## What you should do
Transcribe the data that begins with the line containing "This screenshot has height=588, width=947." and runs through the end of the data, with both ends included. Leave the pictures out of your answer.

>> START Given data

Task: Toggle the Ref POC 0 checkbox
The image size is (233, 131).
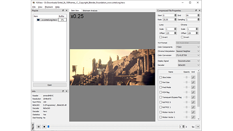Action: pos(160,102)
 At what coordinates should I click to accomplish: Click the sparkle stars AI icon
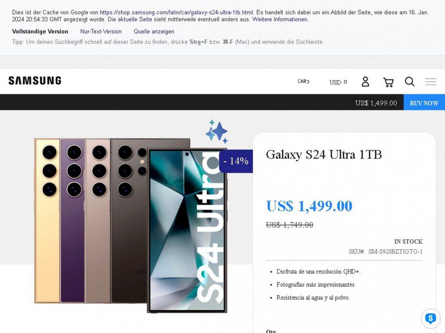(x=217, y=131)
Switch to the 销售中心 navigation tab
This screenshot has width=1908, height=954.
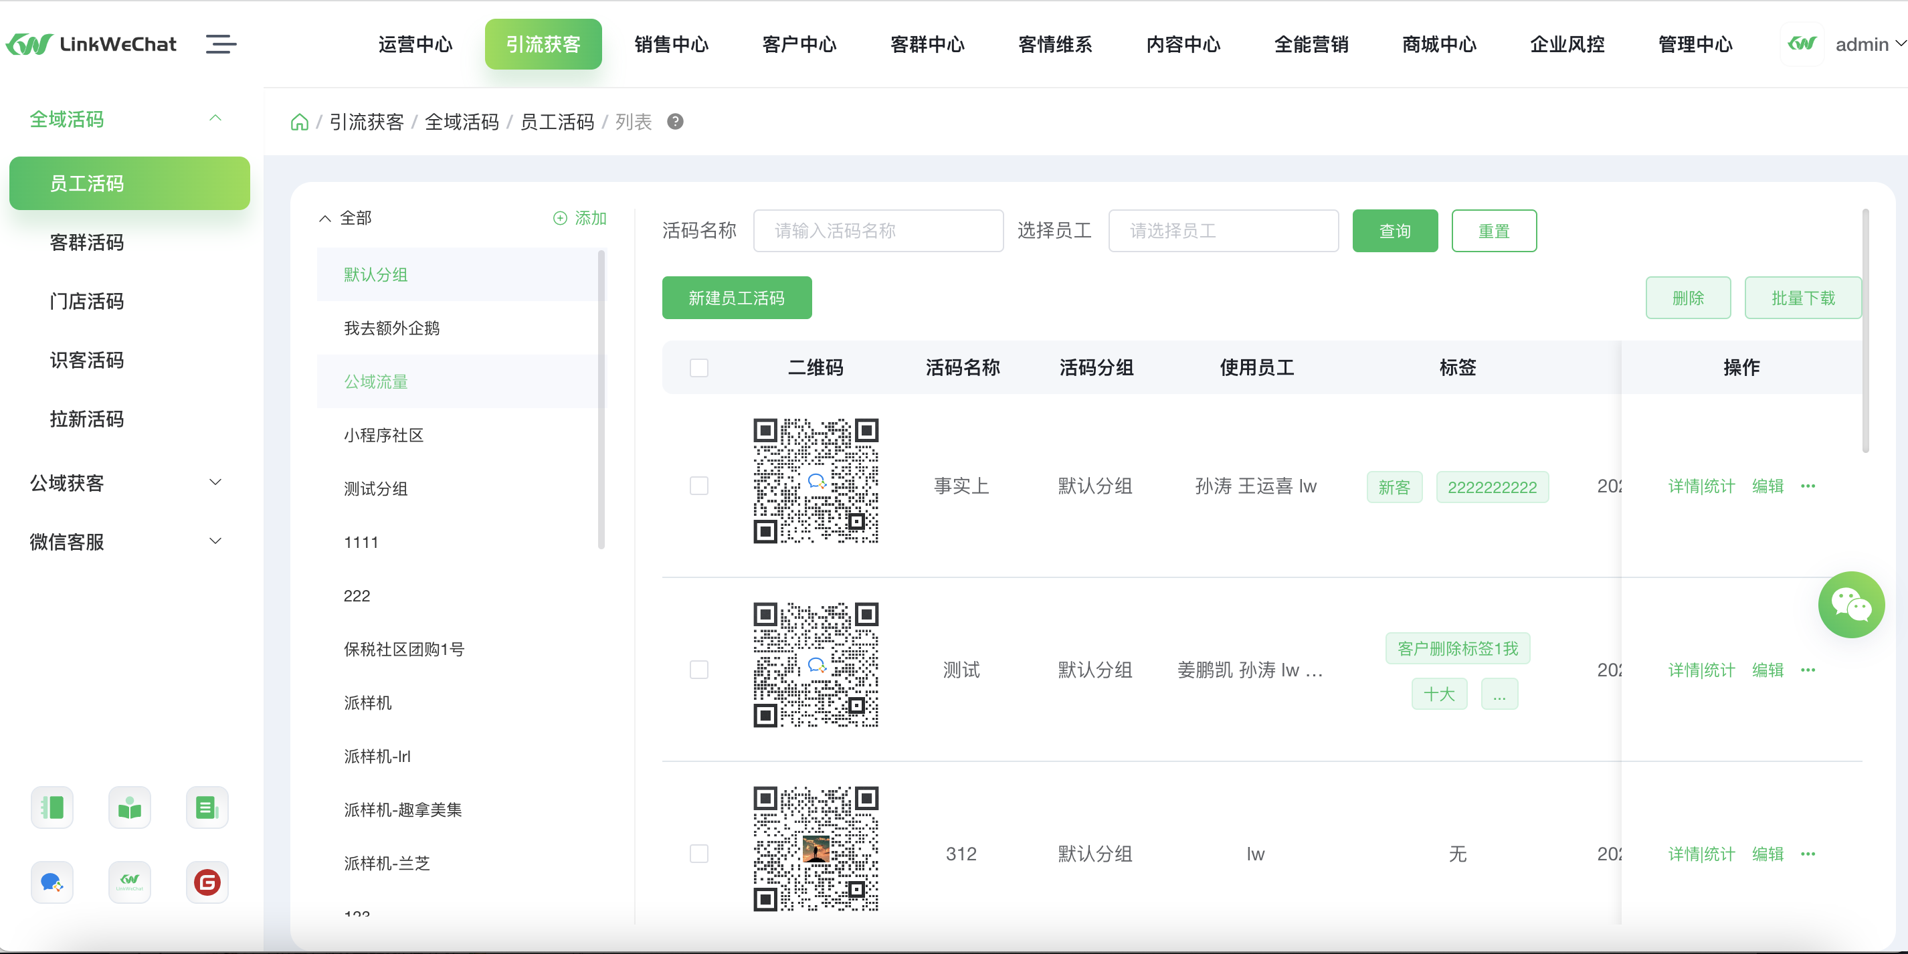coord(671,44)
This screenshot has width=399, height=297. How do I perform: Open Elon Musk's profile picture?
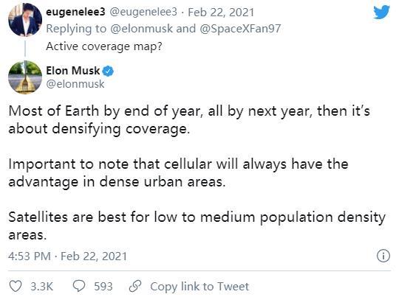(25, 77)
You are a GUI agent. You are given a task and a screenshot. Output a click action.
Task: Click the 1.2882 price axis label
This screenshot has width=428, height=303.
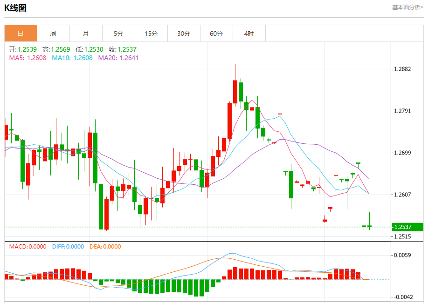(402, 69)
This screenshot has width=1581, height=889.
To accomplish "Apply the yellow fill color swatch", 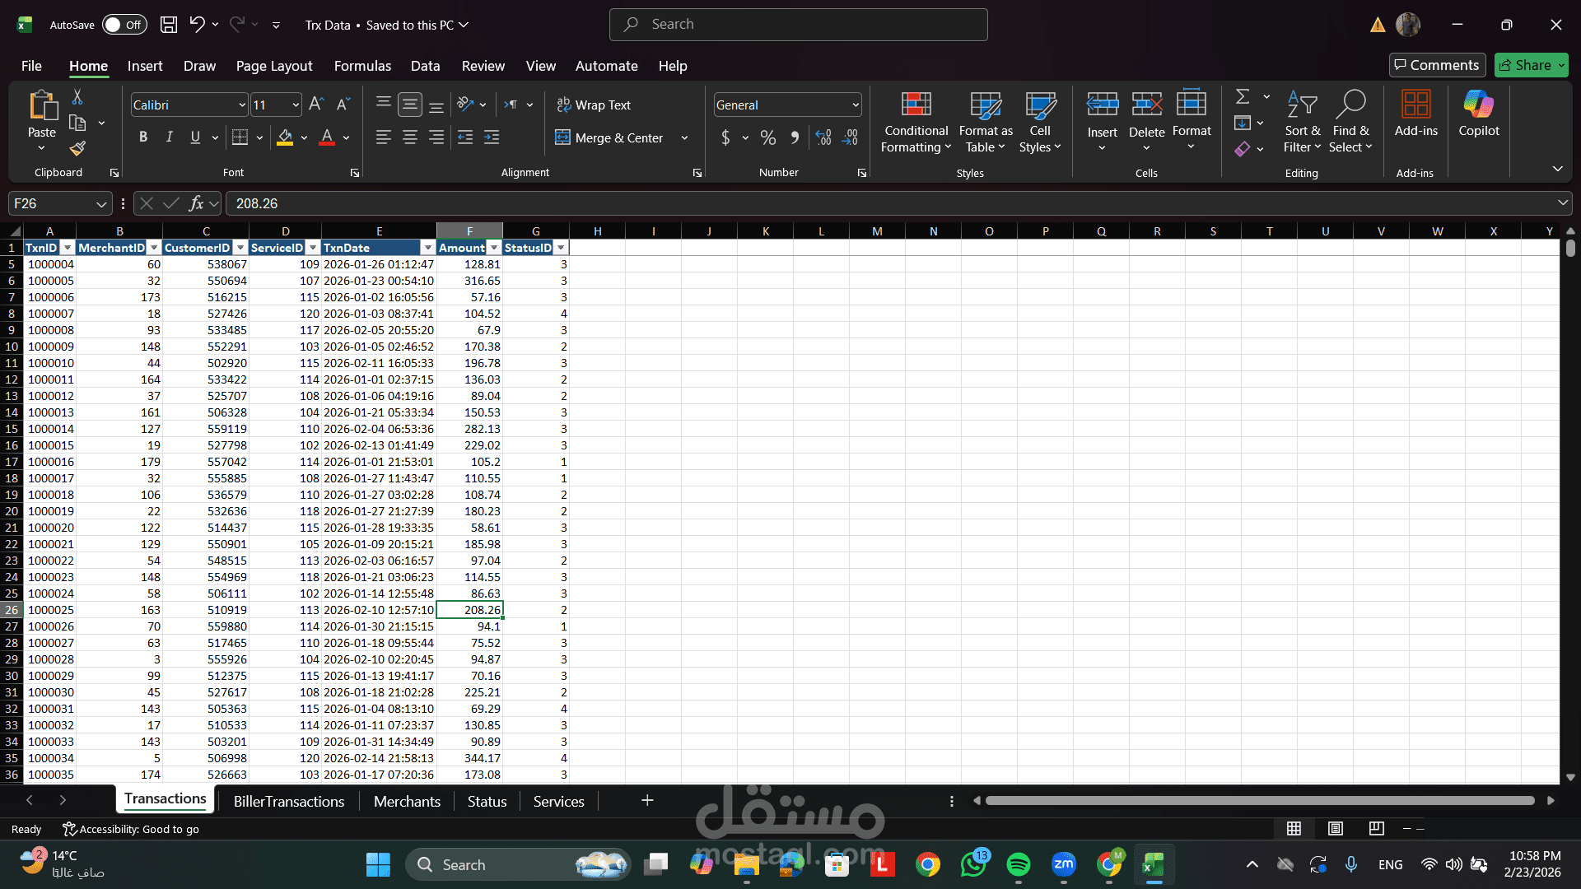I will coord(285,137).
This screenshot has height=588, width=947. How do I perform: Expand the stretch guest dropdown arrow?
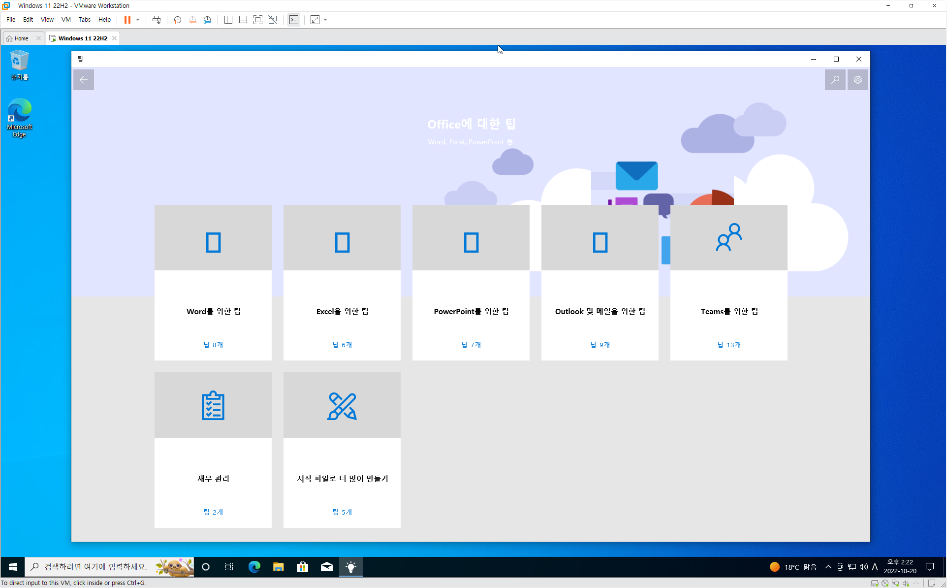(x=325, y=20)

>> END Given data

## Written solution
This screenshot has height=588, width=947. How do I perform: Expand the stretch guest dropdown arrow?
(x=325, y=20)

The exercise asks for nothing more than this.